К тому же на этой полянке имелась деталь, совсем не подходящая для любого праздника – к столбу была привязана девушка в спущенной с плеч и спины накидке. Именно она и издавала обреченно-тоскливые звуки, которые я расслышал только сейчас.
– Сэргэ.
Обреченности в голосе Ефима могла позавидовать даже девушка. Я оторвал взгляд от искусанной мошкарой спины и повернулся к своему товарищу.
– Что?
– Сэргэ, говорю, – сказал он, словно это всё объясняло.
– Никогда не слышал, – признался я.
– Инородцы такие столбы по лесам ставят и украшают всяко, вон, вишь, Семен Семеныч, ленты везде. Значицца, священное место это у них, чужакам ходу нет. А мы уже... того-сь.
Я зачем-то посмотрел себе под ноги – не особенно-то мы и наследили, никто не заметит. Потом вспомнил предания про зоркие глаза представителей малочисленных народов России, из-за чего их охотно брали в снайпера в Великую Отечественную – и выбросил из головы идею скрыть наше тут присутствие.
– Священное или не священное, для нас это не важно, с нами Бог, – я на всякий случай перекрестился, и Ефим снова повторил мои движения. – К тому же тут женщина в беде, надо бы её спасти...
– Никак не можно, Семен Семёныч! – перебил меня Ефим. – Наказание это, обидятся местные, если мы её от столба отвяжем...
– Ты что, предлагаешь вот так оставить её в этом положении, а самим отправиться дальше? – недоуменно спросил я.
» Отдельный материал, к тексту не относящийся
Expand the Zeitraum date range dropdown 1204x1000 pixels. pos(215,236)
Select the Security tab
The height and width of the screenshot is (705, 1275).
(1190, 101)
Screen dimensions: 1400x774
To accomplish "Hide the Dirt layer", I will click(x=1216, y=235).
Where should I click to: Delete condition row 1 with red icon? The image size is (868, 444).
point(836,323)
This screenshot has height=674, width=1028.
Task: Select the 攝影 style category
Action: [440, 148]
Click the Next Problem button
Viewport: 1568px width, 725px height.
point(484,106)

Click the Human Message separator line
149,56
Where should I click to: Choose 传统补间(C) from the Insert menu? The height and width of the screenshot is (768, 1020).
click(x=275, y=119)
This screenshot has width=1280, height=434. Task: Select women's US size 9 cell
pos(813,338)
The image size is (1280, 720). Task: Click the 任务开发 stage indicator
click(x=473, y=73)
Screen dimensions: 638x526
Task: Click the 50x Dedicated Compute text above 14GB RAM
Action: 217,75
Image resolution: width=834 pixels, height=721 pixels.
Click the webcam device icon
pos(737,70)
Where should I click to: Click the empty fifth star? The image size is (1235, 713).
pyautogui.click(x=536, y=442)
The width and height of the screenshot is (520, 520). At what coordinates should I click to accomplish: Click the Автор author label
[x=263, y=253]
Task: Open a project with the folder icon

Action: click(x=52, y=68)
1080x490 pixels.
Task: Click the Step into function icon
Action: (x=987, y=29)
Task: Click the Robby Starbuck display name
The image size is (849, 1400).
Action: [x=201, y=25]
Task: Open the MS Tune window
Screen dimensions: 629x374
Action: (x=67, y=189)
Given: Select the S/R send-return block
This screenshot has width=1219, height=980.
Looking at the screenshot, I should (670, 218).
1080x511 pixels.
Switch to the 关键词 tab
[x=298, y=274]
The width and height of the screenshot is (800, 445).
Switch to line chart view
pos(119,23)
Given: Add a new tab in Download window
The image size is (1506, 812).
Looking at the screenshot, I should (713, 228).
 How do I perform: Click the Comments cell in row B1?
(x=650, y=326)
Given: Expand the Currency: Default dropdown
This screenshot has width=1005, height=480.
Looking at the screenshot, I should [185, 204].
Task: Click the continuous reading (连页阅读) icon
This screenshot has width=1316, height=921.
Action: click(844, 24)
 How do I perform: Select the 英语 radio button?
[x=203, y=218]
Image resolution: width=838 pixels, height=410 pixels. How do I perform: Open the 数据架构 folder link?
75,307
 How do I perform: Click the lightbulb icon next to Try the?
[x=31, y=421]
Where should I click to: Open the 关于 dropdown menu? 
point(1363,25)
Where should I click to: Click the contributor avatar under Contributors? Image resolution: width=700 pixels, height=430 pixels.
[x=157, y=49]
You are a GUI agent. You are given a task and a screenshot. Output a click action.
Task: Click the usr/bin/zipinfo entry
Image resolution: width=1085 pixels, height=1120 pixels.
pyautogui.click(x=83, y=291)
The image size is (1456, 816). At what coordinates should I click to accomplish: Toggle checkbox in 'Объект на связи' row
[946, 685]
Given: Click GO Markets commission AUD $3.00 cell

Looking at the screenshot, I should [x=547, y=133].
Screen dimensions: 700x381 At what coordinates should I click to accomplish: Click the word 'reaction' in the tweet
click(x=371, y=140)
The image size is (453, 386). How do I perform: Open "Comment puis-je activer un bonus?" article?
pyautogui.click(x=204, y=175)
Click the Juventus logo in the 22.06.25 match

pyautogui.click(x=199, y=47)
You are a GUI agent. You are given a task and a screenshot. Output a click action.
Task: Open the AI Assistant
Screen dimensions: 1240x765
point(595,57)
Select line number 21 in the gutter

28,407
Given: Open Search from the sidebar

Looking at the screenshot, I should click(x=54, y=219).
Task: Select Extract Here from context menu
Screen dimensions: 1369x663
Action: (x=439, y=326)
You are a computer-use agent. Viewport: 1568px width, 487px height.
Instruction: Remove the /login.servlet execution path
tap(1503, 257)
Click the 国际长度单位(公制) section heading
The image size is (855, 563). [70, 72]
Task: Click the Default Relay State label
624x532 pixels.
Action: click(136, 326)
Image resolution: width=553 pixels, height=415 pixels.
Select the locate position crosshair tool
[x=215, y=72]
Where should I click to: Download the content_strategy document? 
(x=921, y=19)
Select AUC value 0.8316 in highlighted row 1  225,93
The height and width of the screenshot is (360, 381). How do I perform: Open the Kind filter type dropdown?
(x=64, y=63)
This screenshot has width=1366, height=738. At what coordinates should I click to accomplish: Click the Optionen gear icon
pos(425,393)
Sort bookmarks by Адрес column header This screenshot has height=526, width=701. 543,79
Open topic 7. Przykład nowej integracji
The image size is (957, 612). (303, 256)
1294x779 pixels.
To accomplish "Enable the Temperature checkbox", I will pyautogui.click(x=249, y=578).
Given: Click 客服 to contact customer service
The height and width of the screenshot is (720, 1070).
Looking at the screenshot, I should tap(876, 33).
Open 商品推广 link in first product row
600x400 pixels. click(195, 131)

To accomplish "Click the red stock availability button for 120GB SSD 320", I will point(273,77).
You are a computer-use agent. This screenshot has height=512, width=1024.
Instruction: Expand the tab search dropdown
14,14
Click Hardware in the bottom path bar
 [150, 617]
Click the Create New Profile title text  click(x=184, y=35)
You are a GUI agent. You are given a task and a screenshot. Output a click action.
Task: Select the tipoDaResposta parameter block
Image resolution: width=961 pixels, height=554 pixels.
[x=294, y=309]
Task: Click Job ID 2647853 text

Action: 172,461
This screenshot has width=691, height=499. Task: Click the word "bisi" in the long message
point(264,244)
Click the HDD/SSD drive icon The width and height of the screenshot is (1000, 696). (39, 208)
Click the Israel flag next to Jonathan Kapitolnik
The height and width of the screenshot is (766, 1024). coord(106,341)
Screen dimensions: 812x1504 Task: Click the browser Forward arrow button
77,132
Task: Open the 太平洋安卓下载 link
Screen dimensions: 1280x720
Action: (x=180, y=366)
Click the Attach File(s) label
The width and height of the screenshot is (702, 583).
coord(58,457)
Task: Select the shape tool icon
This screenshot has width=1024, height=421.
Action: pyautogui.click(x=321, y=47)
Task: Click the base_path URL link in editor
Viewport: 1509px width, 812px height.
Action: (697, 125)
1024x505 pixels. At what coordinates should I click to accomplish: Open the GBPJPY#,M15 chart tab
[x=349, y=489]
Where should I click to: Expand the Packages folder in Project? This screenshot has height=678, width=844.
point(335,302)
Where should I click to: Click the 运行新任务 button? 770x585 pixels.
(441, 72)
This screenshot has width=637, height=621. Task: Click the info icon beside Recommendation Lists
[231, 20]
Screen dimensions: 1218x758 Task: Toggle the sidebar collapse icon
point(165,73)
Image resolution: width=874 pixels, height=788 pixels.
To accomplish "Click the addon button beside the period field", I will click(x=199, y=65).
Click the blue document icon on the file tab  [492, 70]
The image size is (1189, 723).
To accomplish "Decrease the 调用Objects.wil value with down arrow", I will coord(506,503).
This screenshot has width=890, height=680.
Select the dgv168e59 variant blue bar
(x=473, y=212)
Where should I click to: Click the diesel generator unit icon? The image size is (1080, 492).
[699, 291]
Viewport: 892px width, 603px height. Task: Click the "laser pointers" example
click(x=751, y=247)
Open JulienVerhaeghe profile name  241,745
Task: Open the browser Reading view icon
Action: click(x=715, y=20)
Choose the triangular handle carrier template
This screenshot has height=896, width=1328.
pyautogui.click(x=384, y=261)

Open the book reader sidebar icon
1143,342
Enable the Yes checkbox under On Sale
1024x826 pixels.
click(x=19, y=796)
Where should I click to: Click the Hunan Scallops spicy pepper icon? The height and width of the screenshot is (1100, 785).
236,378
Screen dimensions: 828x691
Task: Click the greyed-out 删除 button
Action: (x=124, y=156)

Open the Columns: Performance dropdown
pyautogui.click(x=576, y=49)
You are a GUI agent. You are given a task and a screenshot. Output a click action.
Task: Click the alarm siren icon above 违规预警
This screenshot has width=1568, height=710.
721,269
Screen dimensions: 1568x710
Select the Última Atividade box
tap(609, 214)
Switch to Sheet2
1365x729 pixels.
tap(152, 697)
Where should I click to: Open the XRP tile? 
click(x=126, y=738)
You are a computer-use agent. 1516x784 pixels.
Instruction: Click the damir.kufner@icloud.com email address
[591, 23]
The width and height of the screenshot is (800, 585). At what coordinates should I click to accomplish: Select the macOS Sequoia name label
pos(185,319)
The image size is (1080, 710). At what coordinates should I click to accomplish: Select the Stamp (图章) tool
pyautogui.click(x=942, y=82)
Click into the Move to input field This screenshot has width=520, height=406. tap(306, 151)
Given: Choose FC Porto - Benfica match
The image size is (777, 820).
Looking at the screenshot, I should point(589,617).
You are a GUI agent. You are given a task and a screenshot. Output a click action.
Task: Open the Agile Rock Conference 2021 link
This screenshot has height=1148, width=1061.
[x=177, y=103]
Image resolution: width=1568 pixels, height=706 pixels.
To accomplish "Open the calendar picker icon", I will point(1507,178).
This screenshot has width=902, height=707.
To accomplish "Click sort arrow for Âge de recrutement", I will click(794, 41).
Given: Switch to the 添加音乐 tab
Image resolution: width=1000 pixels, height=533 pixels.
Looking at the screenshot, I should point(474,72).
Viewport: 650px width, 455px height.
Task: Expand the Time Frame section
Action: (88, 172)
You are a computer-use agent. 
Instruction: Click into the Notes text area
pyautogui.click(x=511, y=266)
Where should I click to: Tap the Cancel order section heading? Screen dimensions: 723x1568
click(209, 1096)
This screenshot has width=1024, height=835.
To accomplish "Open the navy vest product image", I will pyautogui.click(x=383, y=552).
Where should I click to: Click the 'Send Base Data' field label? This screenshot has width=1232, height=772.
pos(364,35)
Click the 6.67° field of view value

– Ну да, – Ефим кивнул своей огромной головой. – Оставить и отправиться. Нечего в их инородческие дела влезать, мужики рассказывали, как...
– Потом про мужиков поговорим, – оборвал я его воспоминания. – Ты, Фима, как хочешь, а я всё-таки рискну её спасти. Не дело живого человека в смертной опасности оставлять.
Идея Ефима шла вразрез со всем моим воспитанием. Одно дело – пристрелить какого-то вора, про которого через год уже никто не вспомнит – ну если не считать его отца, – и совсем другое – равнодушно смотреть, как вполне здоровую женщину заживо пожирает взбесившаяся сибирская мошка. Я не мог пойти на такое.
Я шагнул к Ефиму и выдернул у него из-за голенища короткий ножик – наше единственное холодное оружие.
– Семён...
– Никаких Семенов. Либо ты со мной, либо иди с Богом. Я пойму, но обратно не приму, – я был решителен и очень нравился себе.
Хотя явно перебирал с пафосом.
Ефим не выдержал моего напора. Он виновато склонил голову и глухо сказал:
– С тобой, Семён Семёныч, куды ж я...
– Вот и замечательно, – я доброжелательно улыбнулся.